So when I started my second agency after I left the first one in year 13 (earlier this year), I swore I'd do a bunch of things differently with the infrastructure. One of those things was to take advantage of the new hosting offerings that have come with cloud-based hosting.
"Cloud" is a way overused word today. What I was looking for was a way to put up and take down carefully crafted servers without:
- paying a fortune to bring up new boxes either in monthly or startup fees;
- spending one iota of time on systems administration, compiling software, or setting up/tearing down boxes; or
- having to worry about loading more than one client on a box to amortize the cost of a VPS.
I ended up with the cloud offerings from Rackspace. I love this product.
You can bring up a server in under a minute, no problem. A relatively low traffic box will cost you maybe $10 / month (you pay metered usage), easy and give you full access to the box. It's not a VPS, you're not on a box with other customers who may take your system down. When you set it up you pick from a variety of images (CentOS, RedHat, Debian, Ubuntu, Fedora, etc.) There's also Windows hosting, but I'm not interested in that.
What's even better is that you can image your own servers really easily. Use your favorite package manager (I like yum) to assemble a set of technologies on the box you want, configure it just so, and then tell Rackspace to make an image. BOOM, perfect server image, ready for instant provisioning. Need a dev server to try out your application on with a new version of PHP or Mysql?

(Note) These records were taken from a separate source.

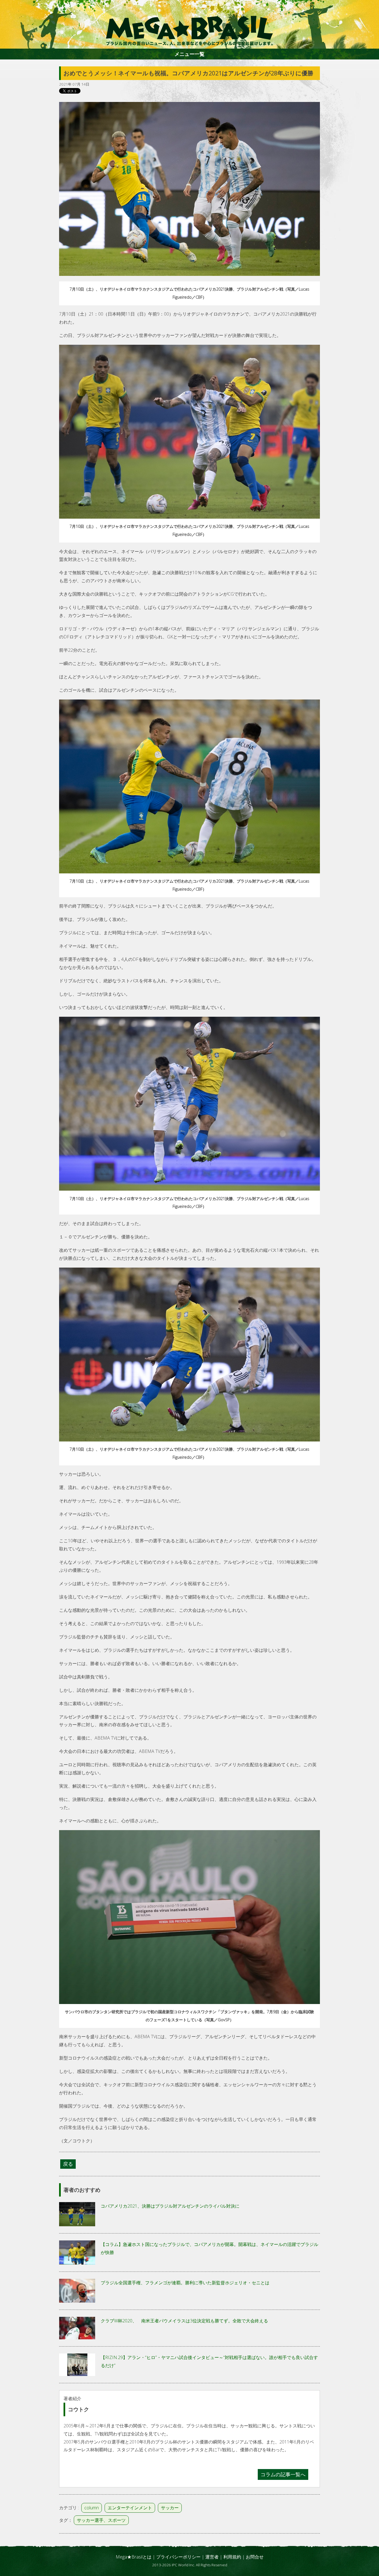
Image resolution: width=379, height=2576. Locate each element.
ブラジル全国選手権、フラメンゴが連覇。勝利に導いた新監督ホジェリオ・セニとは (185, 2283)
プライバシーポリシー (178, 2557)
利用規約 (232, 2557)
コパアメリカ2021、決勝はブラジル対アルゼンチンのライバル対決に (170, 2206)
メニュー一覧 (189, 54)
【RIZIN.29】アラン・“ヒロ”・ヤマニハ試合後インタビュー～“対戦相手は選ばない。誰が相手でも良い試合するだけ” (209, 2361)
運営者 (212, 2557)
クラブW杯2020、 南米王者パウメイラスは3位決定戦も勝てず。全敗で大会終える (184, 2321)
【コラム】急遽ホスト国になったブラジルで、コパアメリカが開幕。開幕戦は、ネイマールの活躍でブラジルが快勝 (209, 2248)
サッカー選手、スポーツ (101, 2520)
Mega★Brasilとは (133, 2557)
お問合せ (255, 2557)
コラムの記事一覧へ (283, 2474)
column (91, 2508)
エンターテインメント (130, 2508)
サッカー (170, 2508)
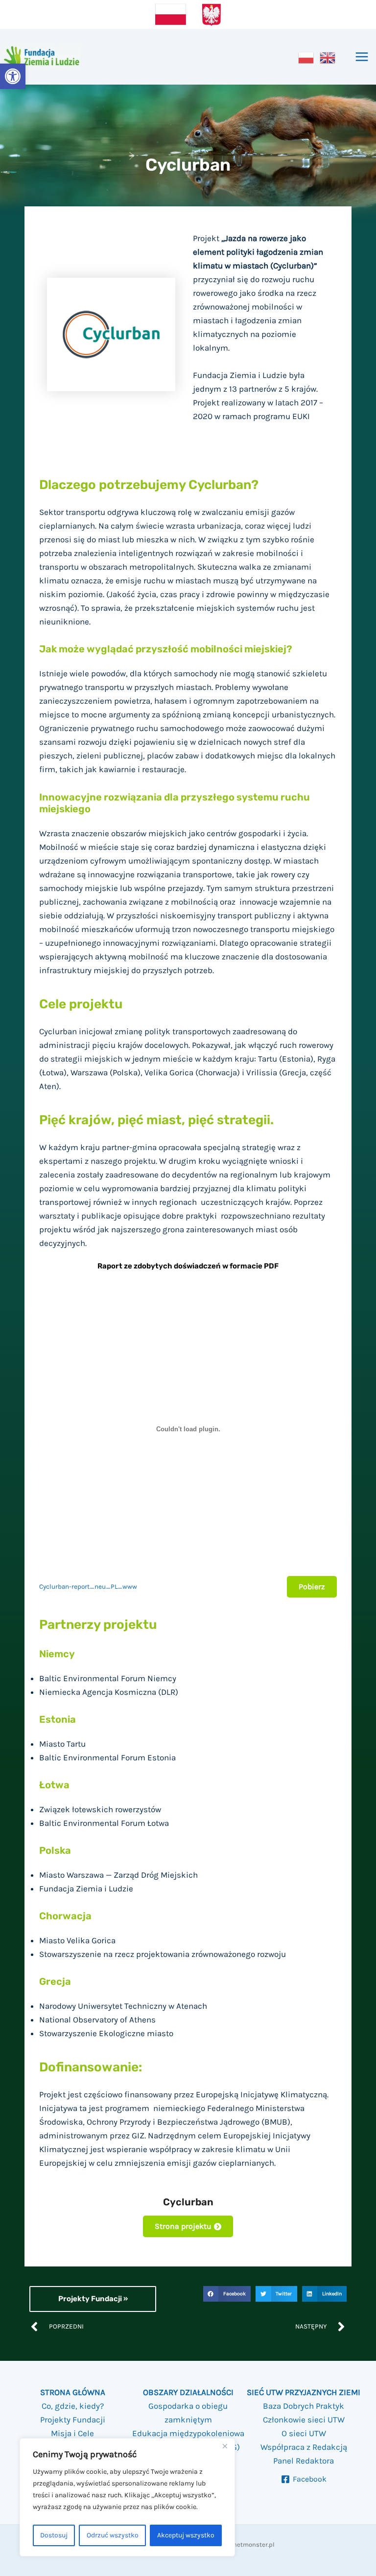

Boom! Provision it, tell yum to do the upgrades you want, and begin testing. When you're done you can take the thing down. You just pay for the metered usage you used, not some crazy per-month fee.
The point of this point was to share what I learned about building out a good PHP webdev box. Rackspace offers a RedHat distribution, but charges a slightly higher fee that averages out to $30 / month or so. I was looking to keep things down to around $10 / month.
I tried CentOS, which is a Rackspace support favorite, but the available PHP package is no higher than 5.1.x. Also, there wasn't a phpMyAdmin yum package. I could find all these if I started hunting for other repositories, but I really didn't want to start researching and picking repositories and hoping everything worked well together. I feel it decentralizes and makes security harder as my web of trust has to grow.
Also, what the hell was I going to do when the guy who packaged the perfect PHP yum package had a kid and stopped bothering to maintain it?
I wanted PHP 5.2 or 5.3, an up to date Mysql server, phpMyAdmin, and a current version of perl. And ideally I didn't want to go hunting around looking to cobble it together from a bunch of different sources. Still wanting to avoid the cost of RedHat, and concluding in my amateur opinion that Ubuntu seemed more suited to desktop use, I tried out Fedora 14.
Perfect. All the packages I needed were available, and when I cranked it up and yum'ed them all, it worked perfectly. Here's the list of packages I was looking for on my server that I've built into my image for instant provisioning:
- httpd 2.2.17
- mysql server 5.1.52
- perl 5.12
- php 5.3.3 (and a bunch of extensions)
- phpMyAdmin 3.3.8
I'm extremely happy with the results. If you are looking for a product in this space, and understand the limitations of VPS technology, give the Rackspace Cloud a try.